Work instructions → Images do not belong in the copy. Retype the entries exactly.
________________________
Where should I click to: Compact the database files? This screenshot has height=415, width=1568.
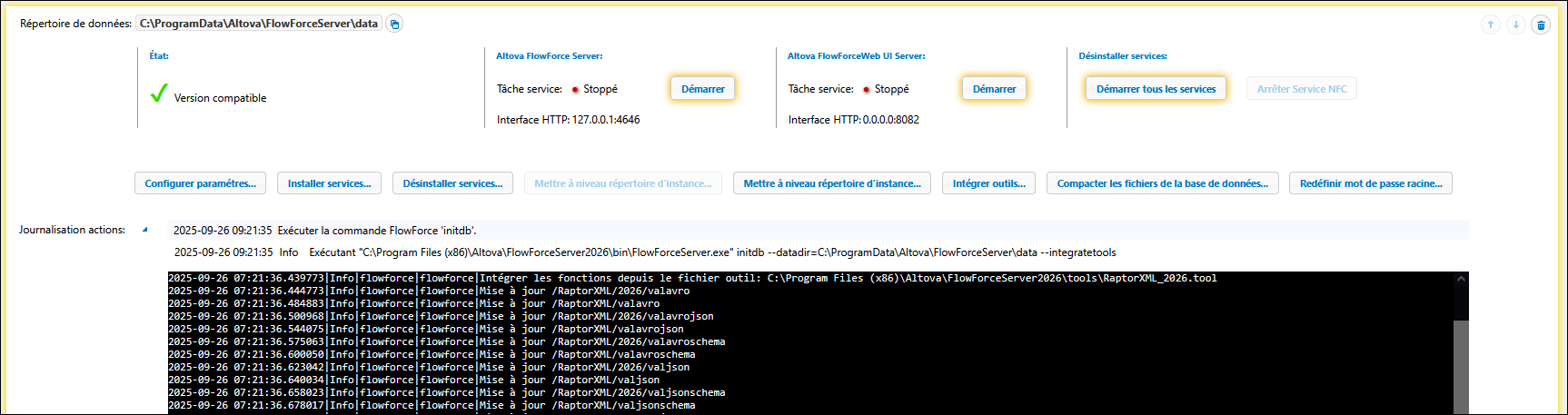(x=1162, y=183)
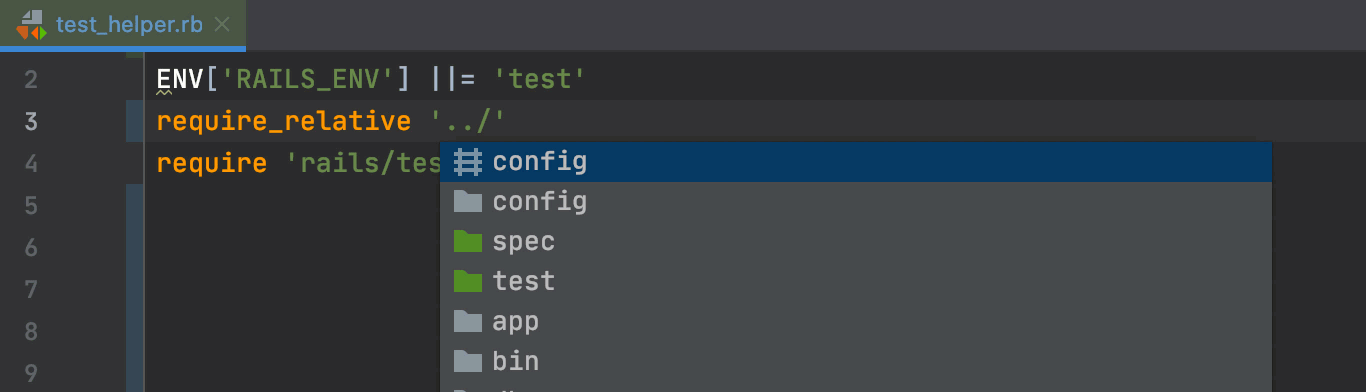The height and width of the screenshot is (392, 1366).
Task: Click the gray folder icon beside second config
Action: [x=468, y=202]
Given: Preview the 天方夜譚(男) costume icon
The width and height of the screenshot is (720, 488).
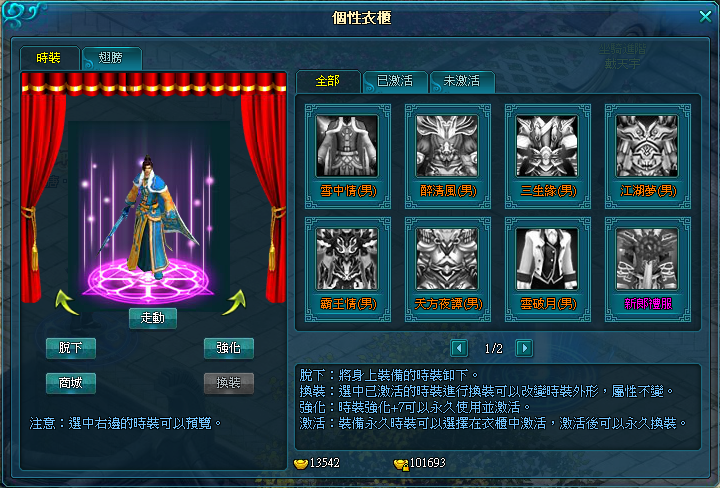Looking at the screenshot, I should [447, 259].
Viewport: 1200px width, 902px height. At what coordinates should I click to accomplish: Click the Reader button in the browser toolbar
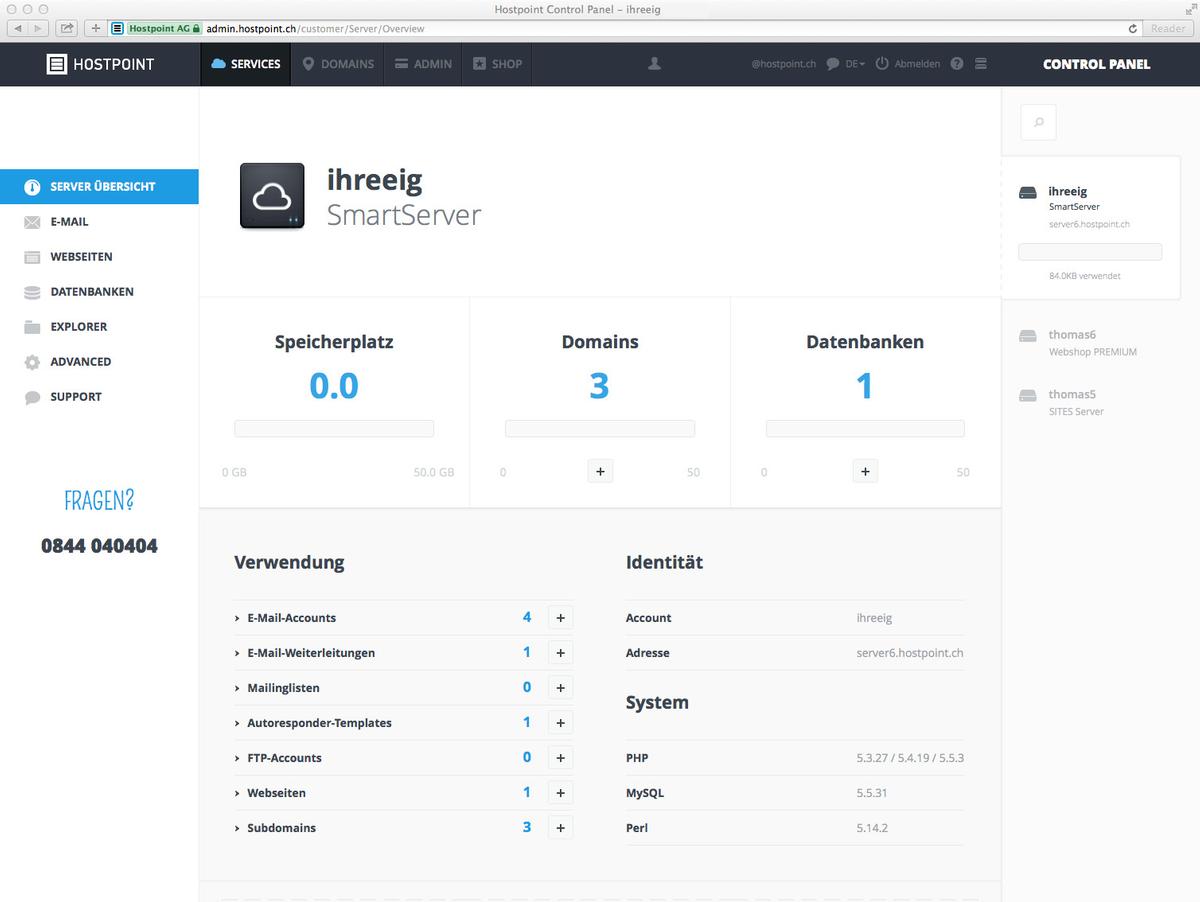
________________________
Expected output →
Where should I click to: Compact the database files? This screenshot has height=415, width=1568.
(x=1162, y=183)
The height and width of the screenshot is (392, 1366).
Task: Click the gray folder icon beside second config
Action: [x=468, y=202]
Given: Preview the 天方夜譚(男) costume icon
The width and height of the screenshot is (720, 488).
Looking at the screenshot, I should [447, 259].
Viewport: 1200px width, 902px height. At what coordinates should I click to accomplish: Click the Reader button in the browser toolbar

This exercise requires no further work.